*EXERCISE BRIEF:* From the line containing "Screen dimensions: 1294x407" through the last line below, copy every line exactly, leaving out the pictures.

(DATA EXTRACTS begins)

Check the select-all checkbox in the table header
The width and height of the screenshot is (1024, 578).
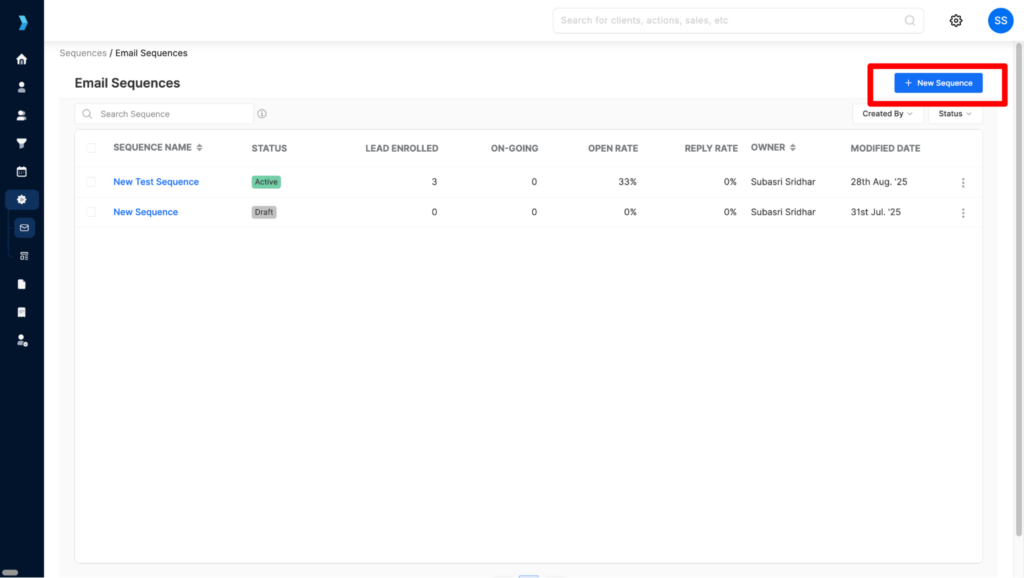[91, 147]
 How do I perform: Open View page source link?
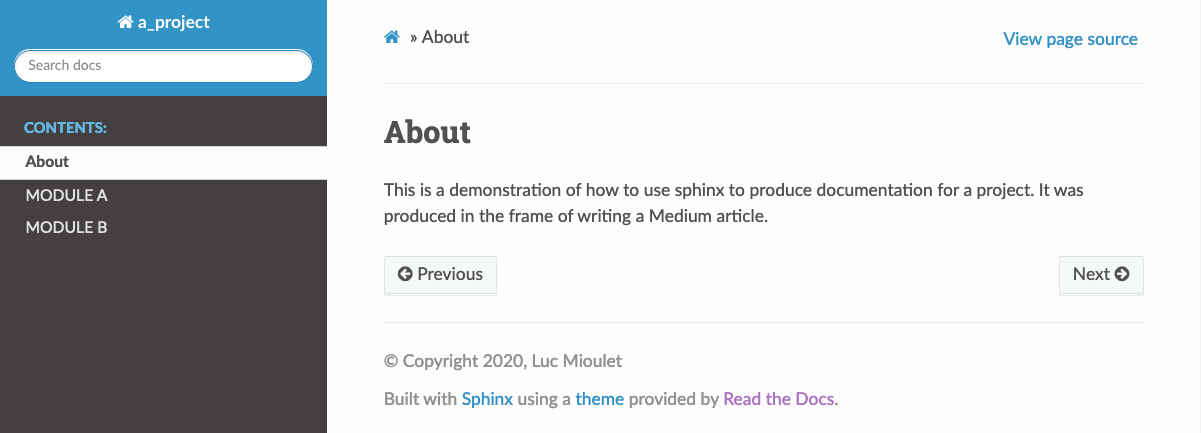point(1070,39)
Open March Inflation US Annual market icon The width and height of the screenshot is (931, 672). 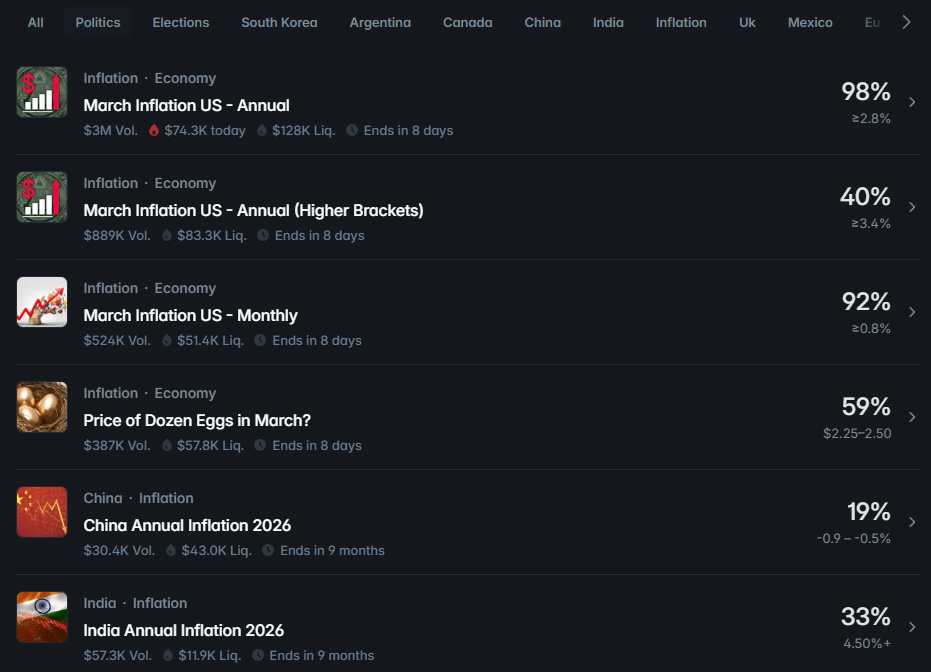click(42, 92)
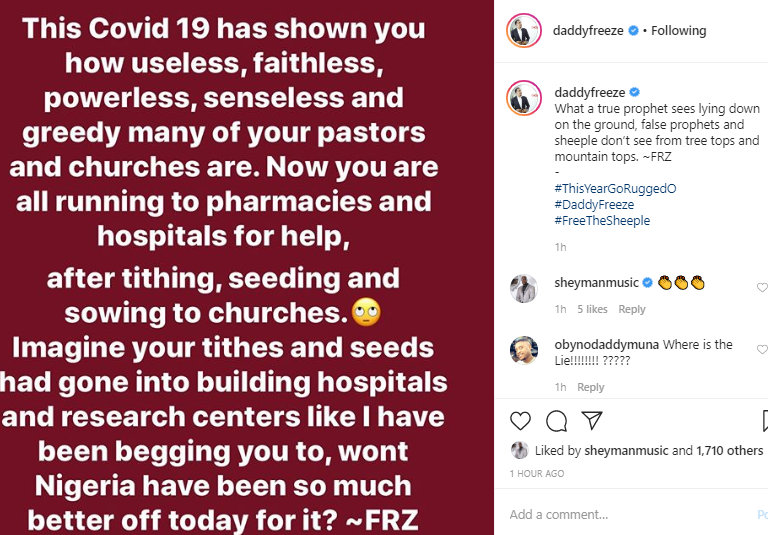This screenshot has height=535, width=768.
Task: View the list of 1,710 others who liked
Action: pos(730,451)
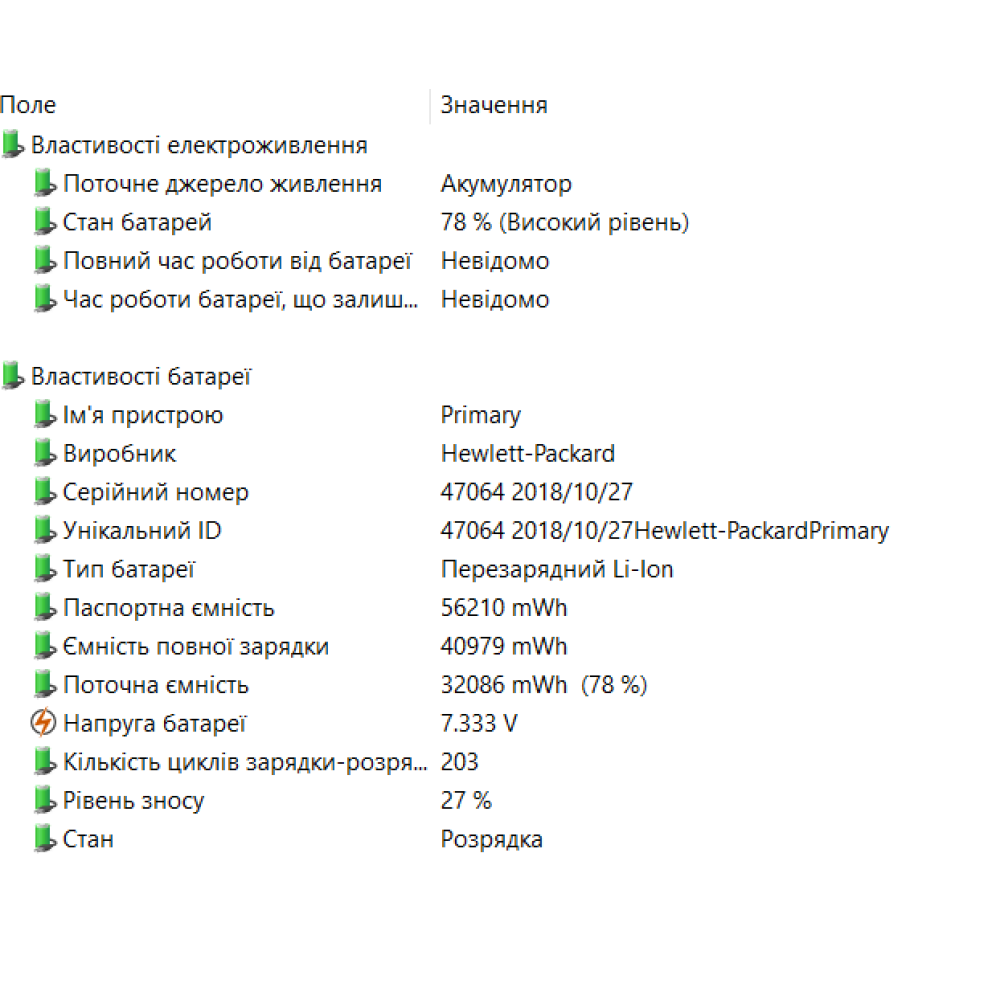The image size is (1000, 1000).
Task: Click the Значення column header
Action: coord(494,105)
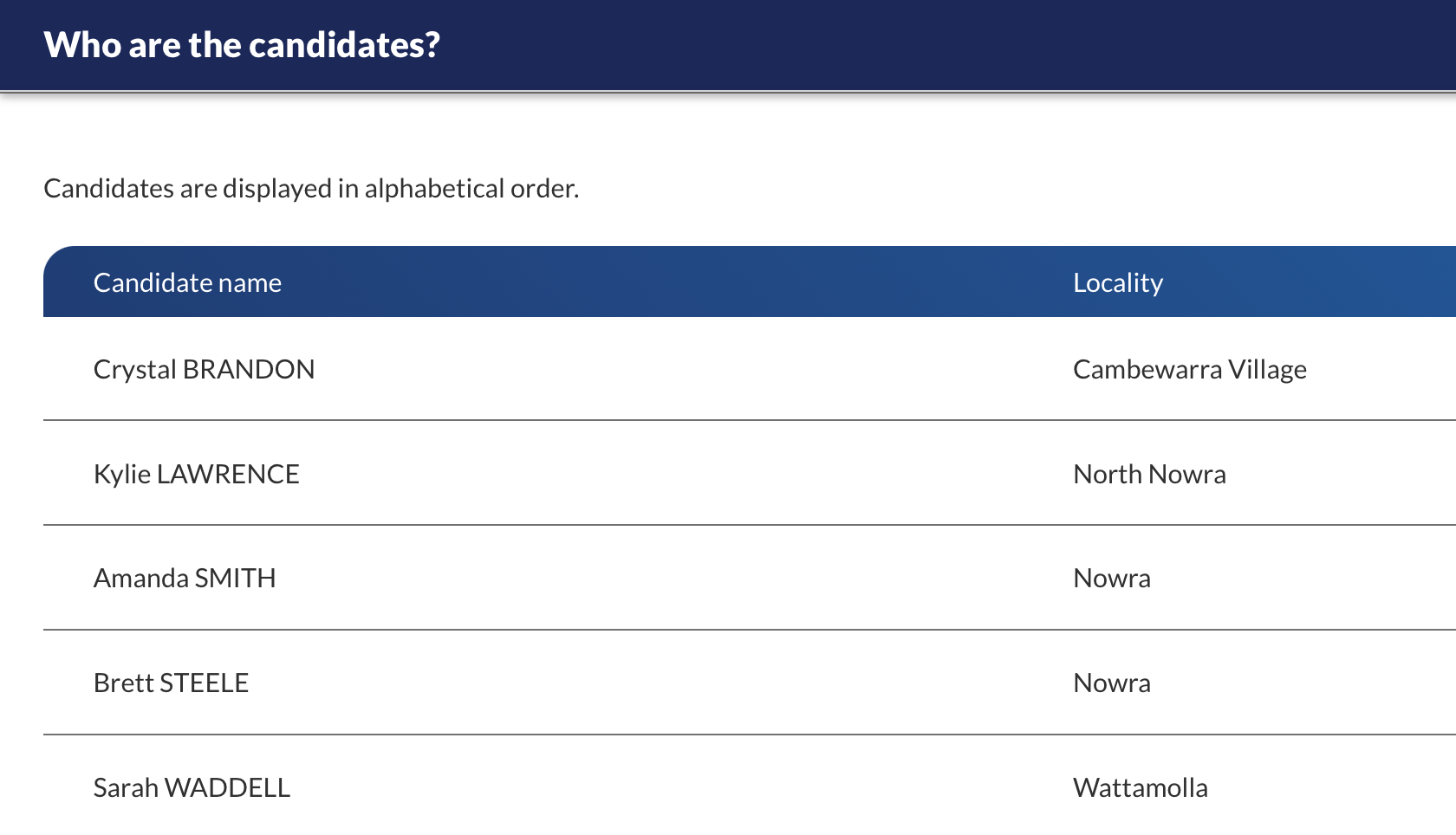Select the "Locality" column header
The image size is (1456, 835).
(1117, 282)
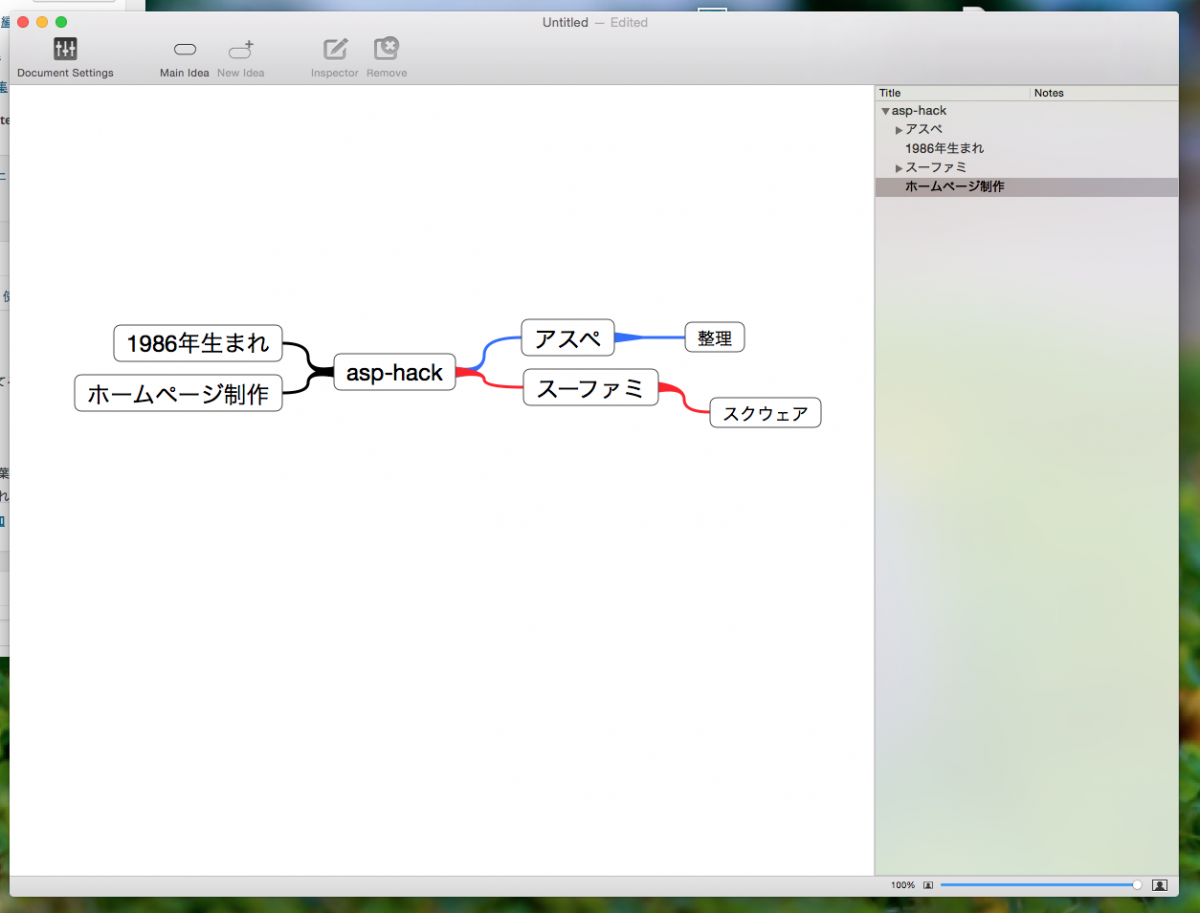1200x913 pixels.
Task: Select the 整理 node on the canvas
Action: click(x=714, y=338)
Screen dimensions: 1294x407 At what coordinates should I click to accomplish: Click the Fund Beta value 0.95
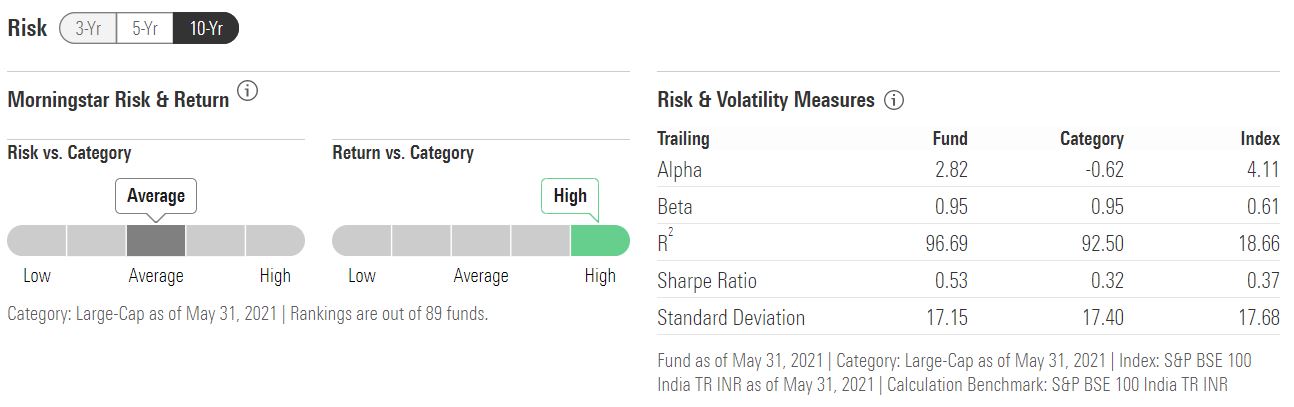tap(951, 207)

(DATA EXTRACTS ends)

*RESPONSE BELOW:*
Screen dimensions: 1294x407 At what coordinates should I click to accomplish: Click the Fund Beta value 0.95
tap(951, 207)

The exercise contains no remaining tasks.